While the original plan was to continue along Kiyotaki River, it appears that there is a route from Jingo-ji over Mount Takao, bypassing one of the less interesting sections of the river and hopefully offering some nice views. Although this route is not signposted, it’s not hard to find the trail which heads up the mountain.

The trail ascends steadily through the tall forest, and after about 0.5km reaches a junction with a path that branches off to the left. This path leads to the “clifftop viewing point”, which offers some views over the surrounding mountains.

It’s not really worth the climb for these views… but I continue my ascent towards the top of Mount Takao, hoping for a more spectacular outlook. The trail clearly doesn’t get much use and is a bit eroded in places, but is relatively easy to follow and is a very pleasant walk.

Just below the summit, the trail up from the temple meets a trail that follows the top of the ridge and passes through a field of ferns before reaching the summit of Mount Takao. A little disappointingly, the summit has a little square marker… and absolutely no views.

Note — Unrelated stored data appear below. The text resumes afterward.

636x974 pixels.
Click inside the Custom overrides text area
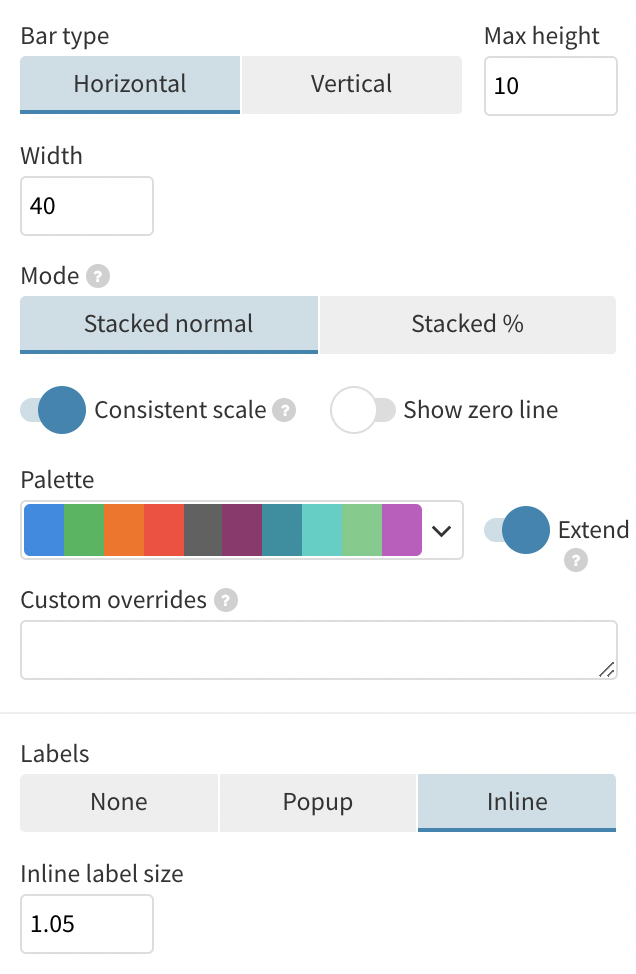pyautogui.click(x=318, y=649)
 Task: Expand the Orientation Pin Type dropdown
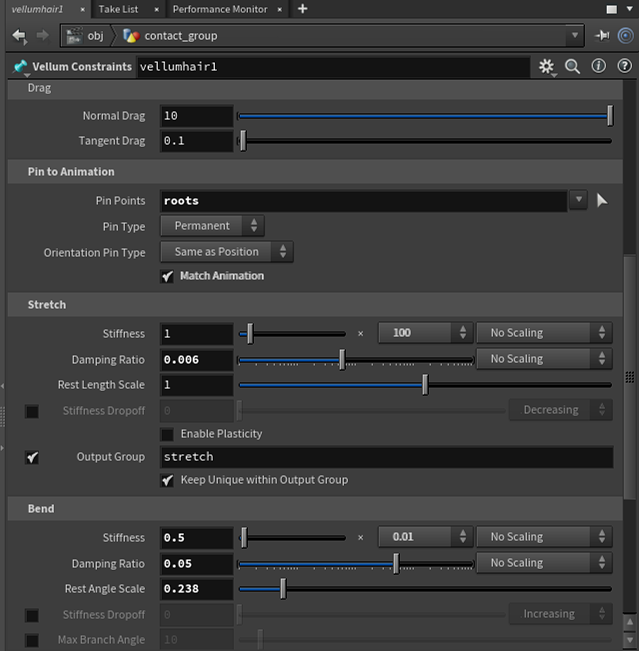[x=227, y=252]
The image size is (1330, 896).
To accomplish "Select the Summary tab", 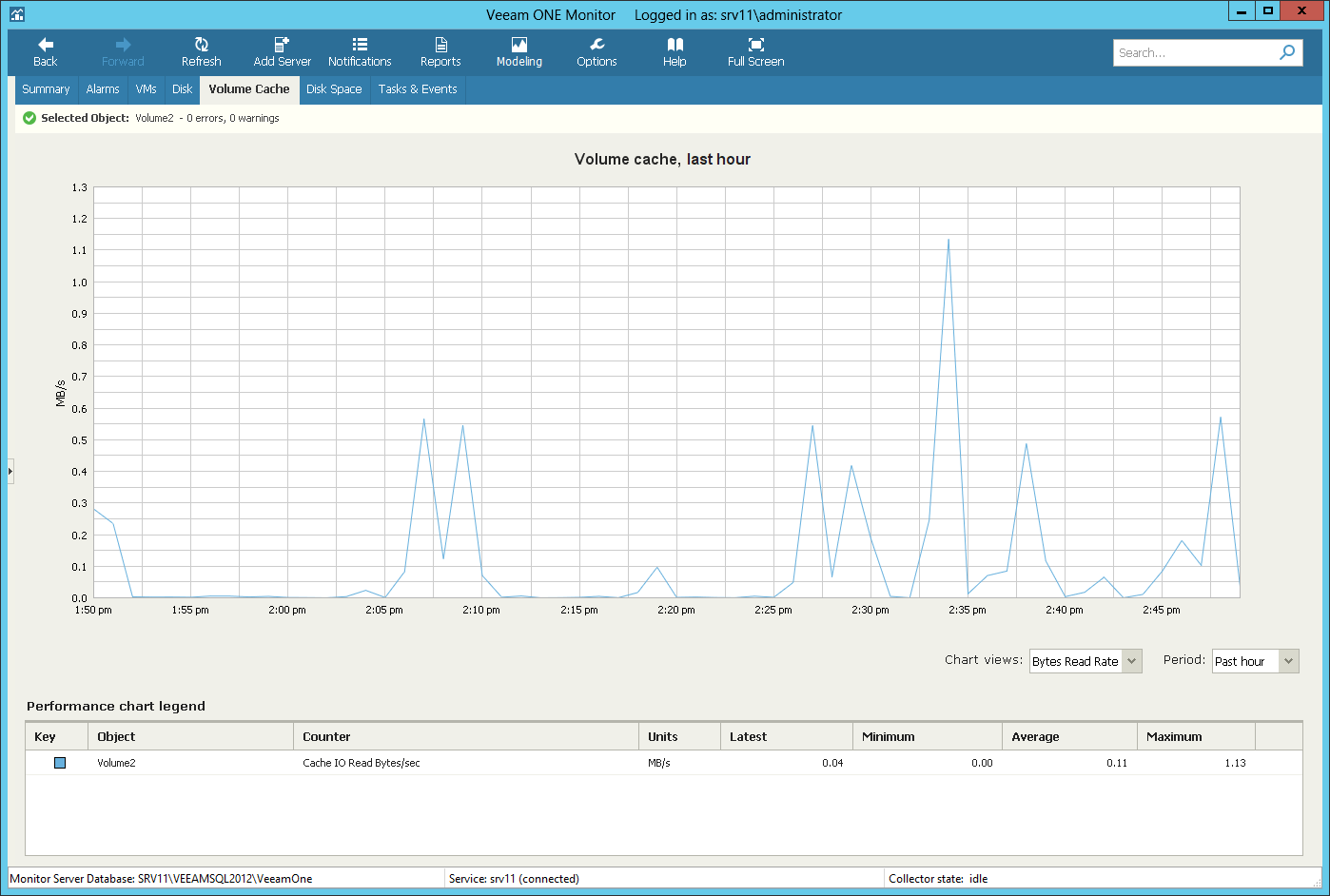I will (x=46, y=89).
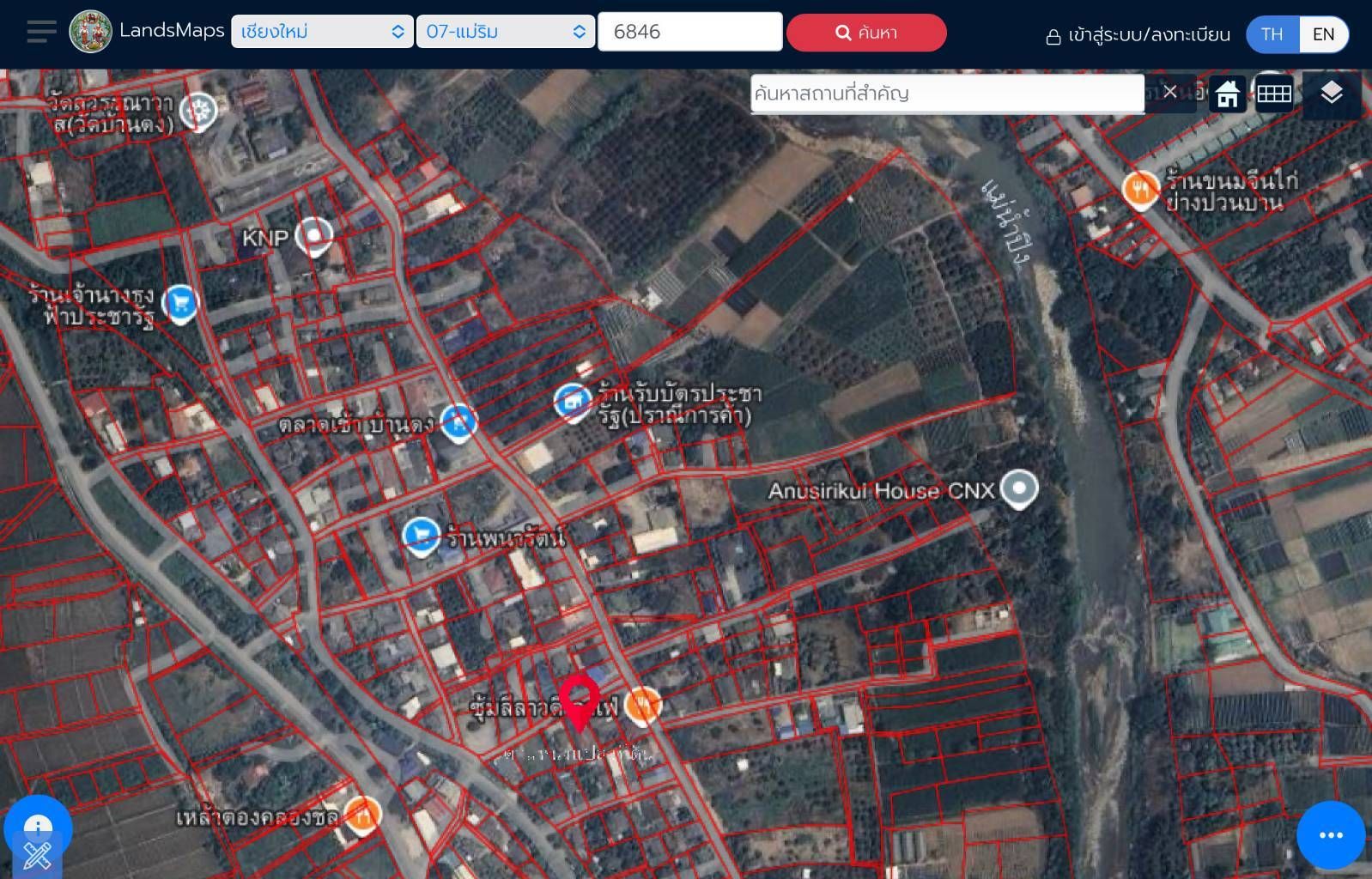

It’s at this point I realise, looking a little more closely at my map, that the trail down the other side of Mount Takao doesn’t actually join the trail that follows the river. Which is not ideal…! I decide to press on regardless, and hopefully figure out a way to get back to the Kiyotaki River track once I reach the bottom of the valley. My decision seems sound as I follow the fairly wide and very obvious trail down the mountain, but it soon enters a large patch of ferns and becomes rather indistinct.

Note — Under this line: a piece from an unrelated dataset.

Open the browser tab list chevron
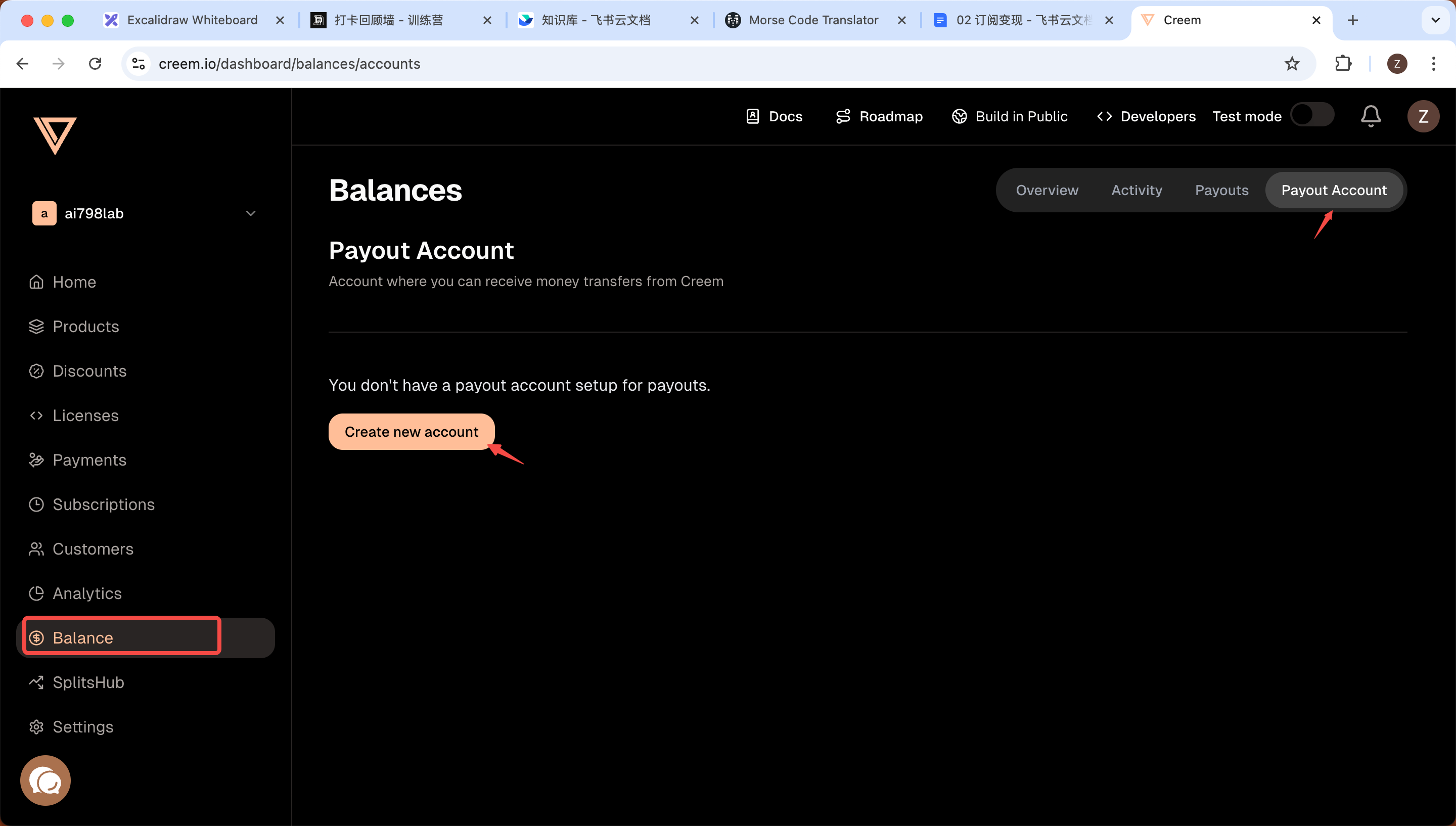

I’m beginning to think maybe I should retreat back the the way I came, as I wade through a sea of ferns and try to follow the often-invisible track. A (very) occasional pink ribbon provides some reassurance I’m going the right way.

As I negotiate a particularly steep slope, I suddenly find myself on what appears to be a small, level clearing on the side of the valley. Along the clearing is a row of shrines and gravestones. Even more bizarre than the sight of a graveyard in the middle of the forest is the fact that there seems to be no trail or road to here. Perhaps there was once a road from the bottom of the valley, but now there is no sign of any trail.

I continue down the slope, following the route on my map and sometimes finding the vague semblance of a track, before stumbling across a rough but distinct track near the very bottom of the valley.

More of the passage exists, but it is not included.